YOUR INSTRUCTIONS
Write back every line of the listing exactly, excluding images.
◆ ◆ ◆ ◆
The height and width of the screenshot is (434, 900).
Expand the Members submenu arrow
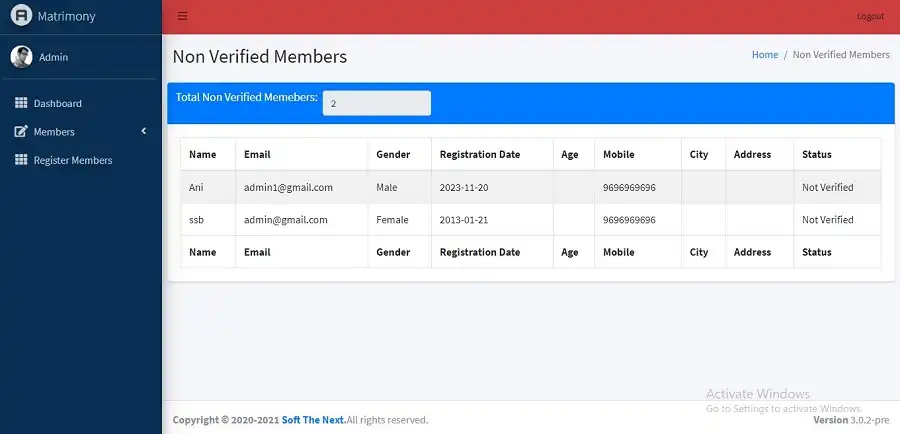click(x=143, y=131)
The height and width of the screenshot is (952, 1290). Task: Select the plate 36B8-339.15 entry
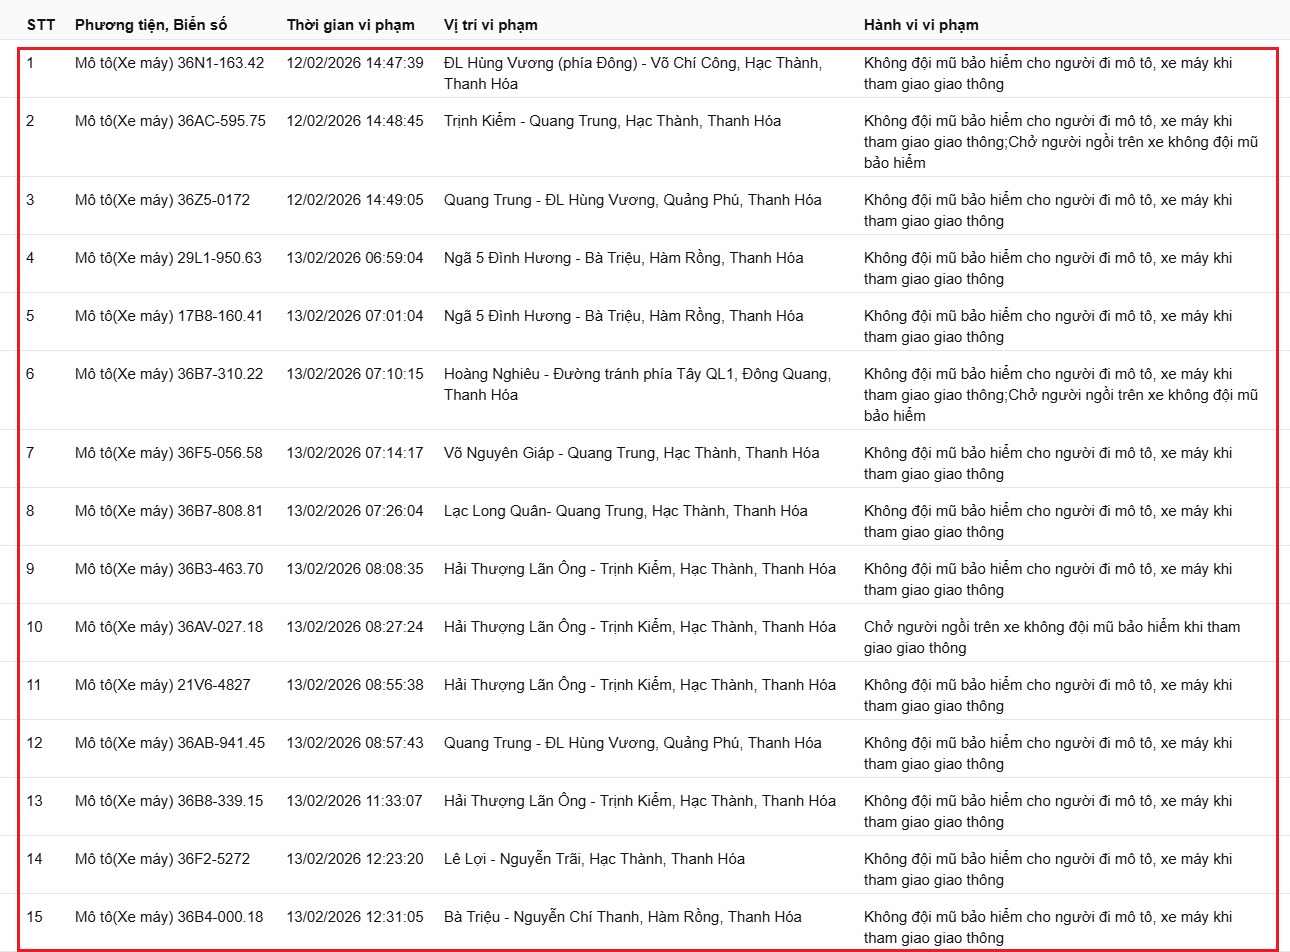tap(169, 801)
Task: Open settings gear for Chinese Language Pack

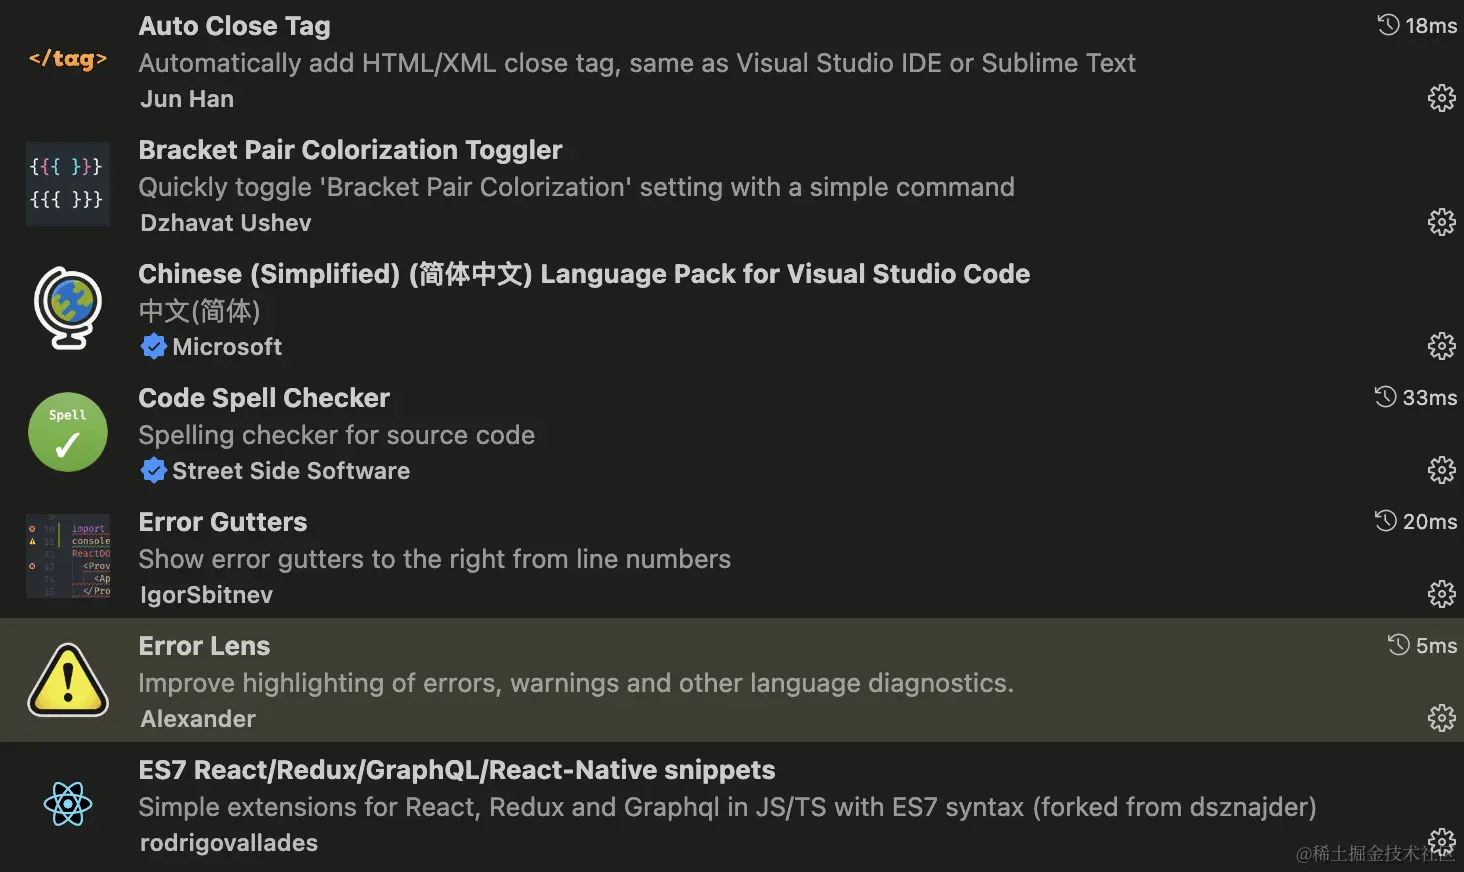Action: pyautogui.click(x=1441, y=346)
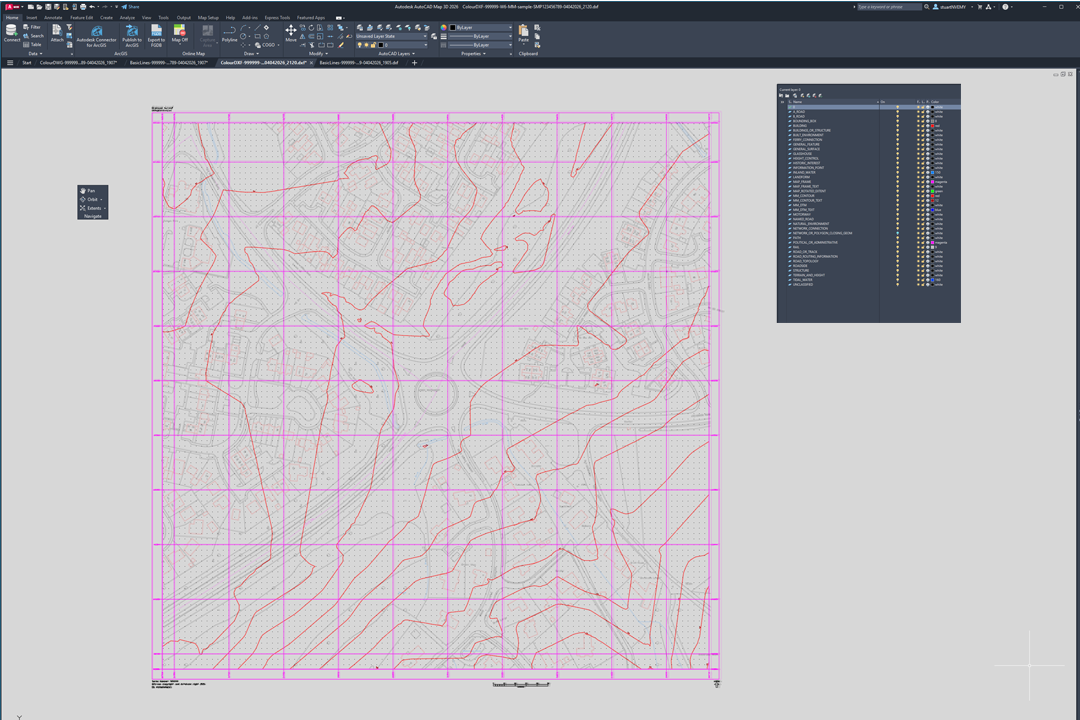1080x720 pixels.
Task: Toggle the On lightbulb for BUILDING layer
Action: (897, 126)
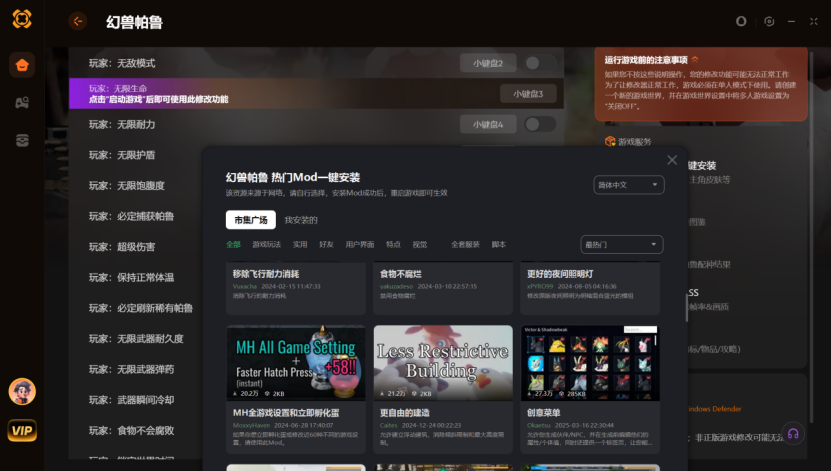
Task: Open the toolbox icon in the sidebar
Action: pyautogui.click(x=22, y=140)
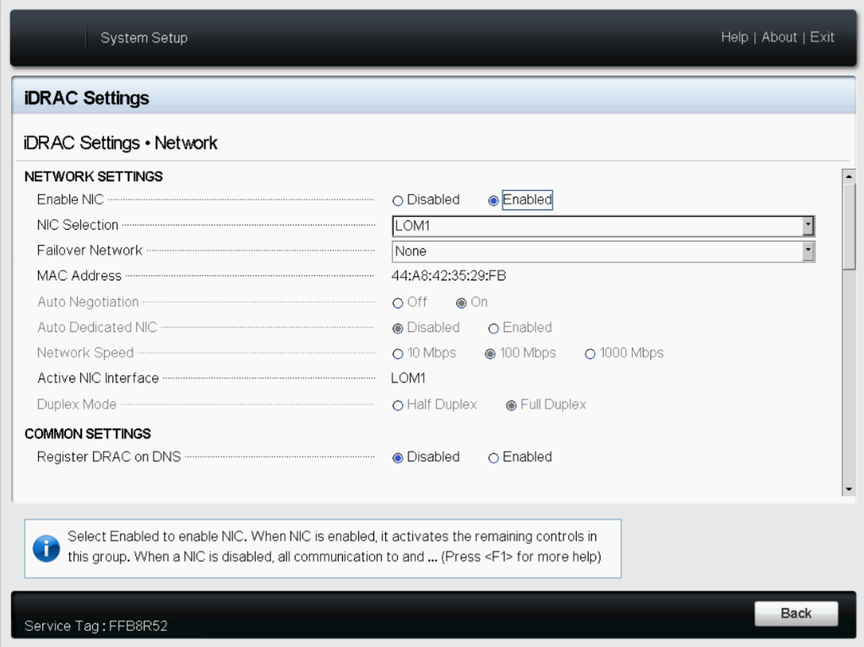
Task: Exit System Setup via Exit link
Action: (x=822, y=37)
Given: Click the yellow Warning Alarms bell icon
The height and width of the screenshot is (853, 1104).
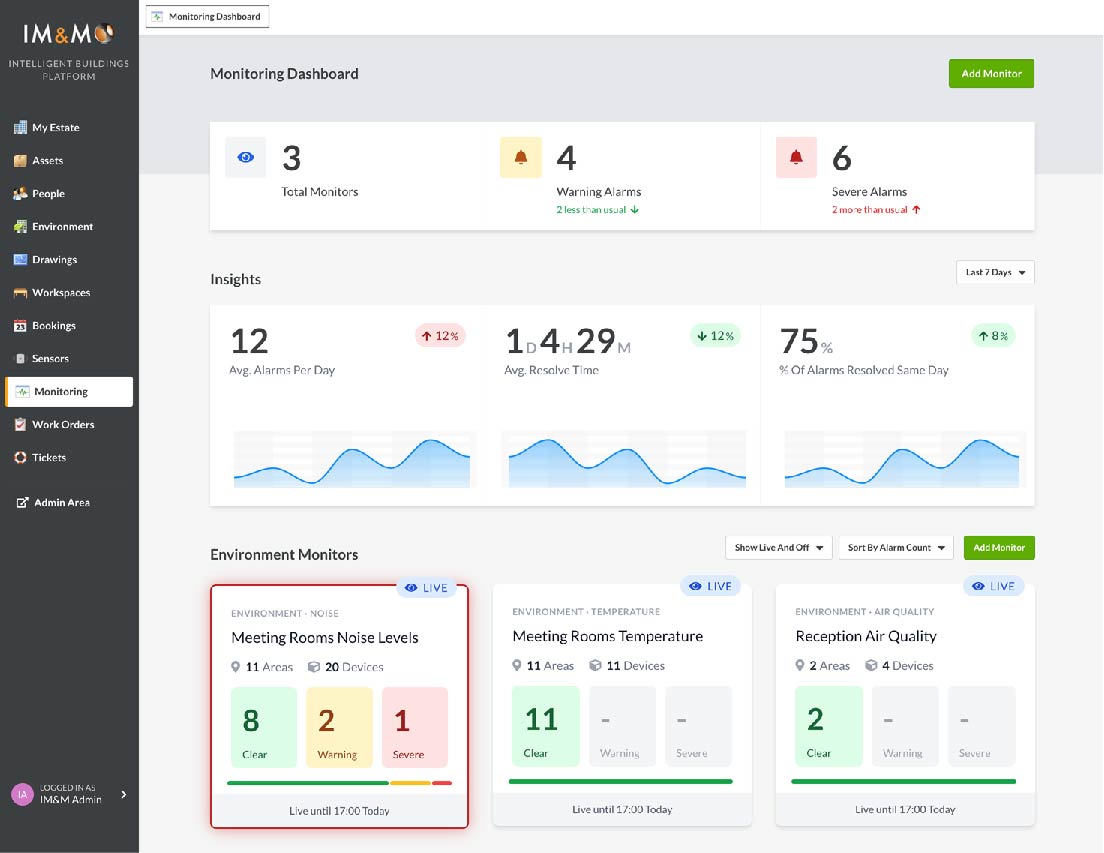Looking at the screenshot, I should click(520, 158).
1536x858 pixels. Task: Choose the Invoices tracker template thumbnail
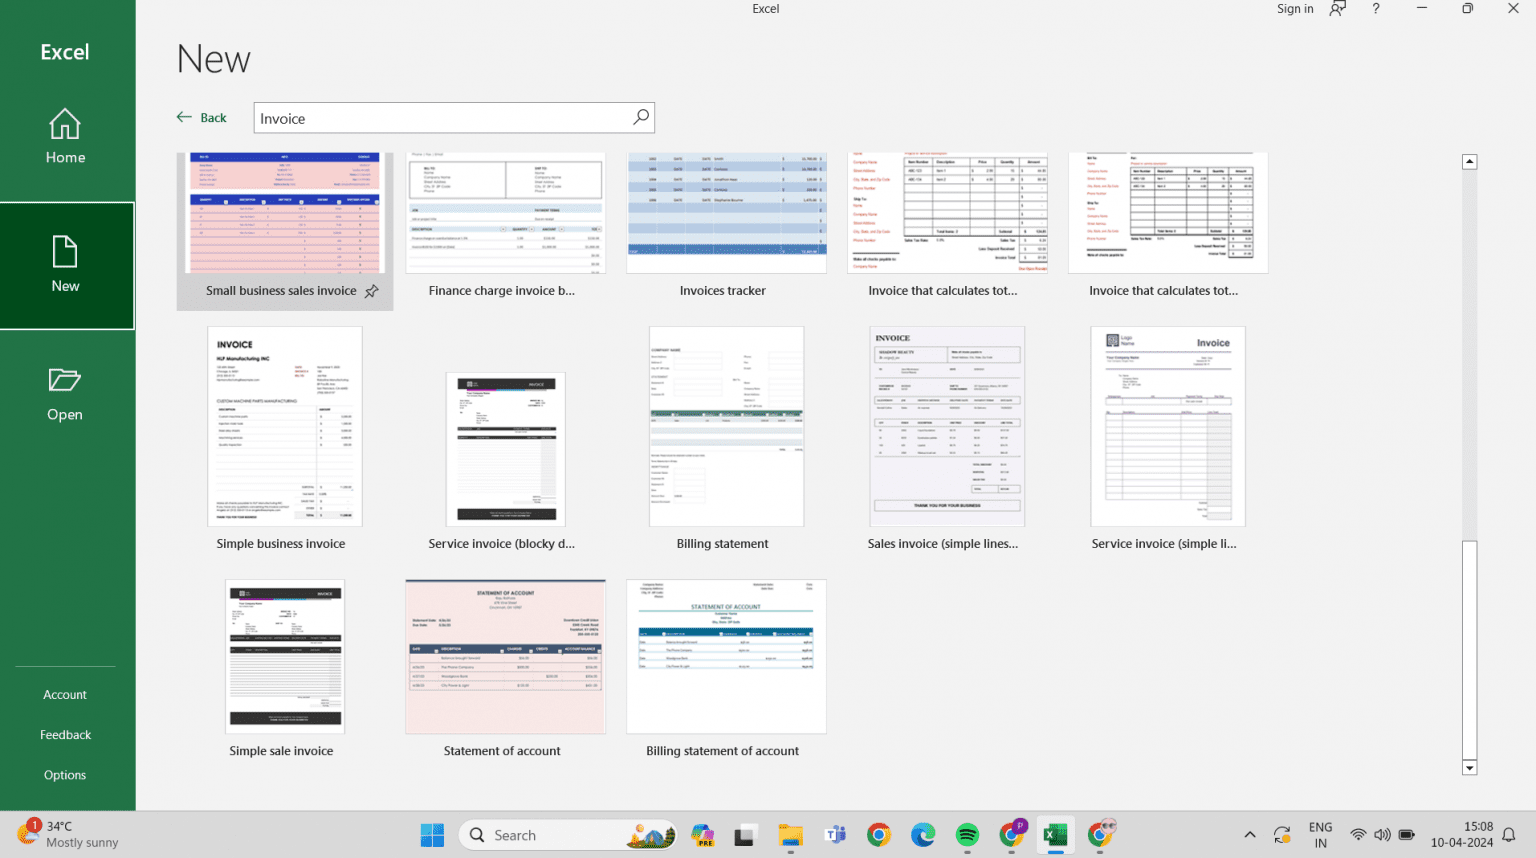point(726,213)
◆ ◆ ◆ ◆
ANSWER FOR THIS EXERCISE
The height and width of the screenshot is (434, 900).
Expand the Members submenu arrow
click(x=143, y=131)
The height and width of the screenshot is (952, 1290). Task: Select the plate 36B8-339.15 entry
tap(169, 801)
Task: Open settings gear for Chinese Language Pack

Action: pyautogui.click(x=1441, y=346)
1080x720 pixels.
Task: Toggle the On lightbulb for BUILDING layer
Action: (897, 126)
Task: Open the toolbox icon in the sidebar
Action: pyautogui.click(x=22, y=140)
Task: Exit System Setup via Exit link
Action: (x=822, y=37)
Given: Click the yellow Warning Alarms bell icon
The height and width of the screenshot is (853, 1104).
Looking at the screenshot, I should click(520, 158).
1536x858 pixels. Task: Choose the Invoices tracker template thumbnail
point(726,213)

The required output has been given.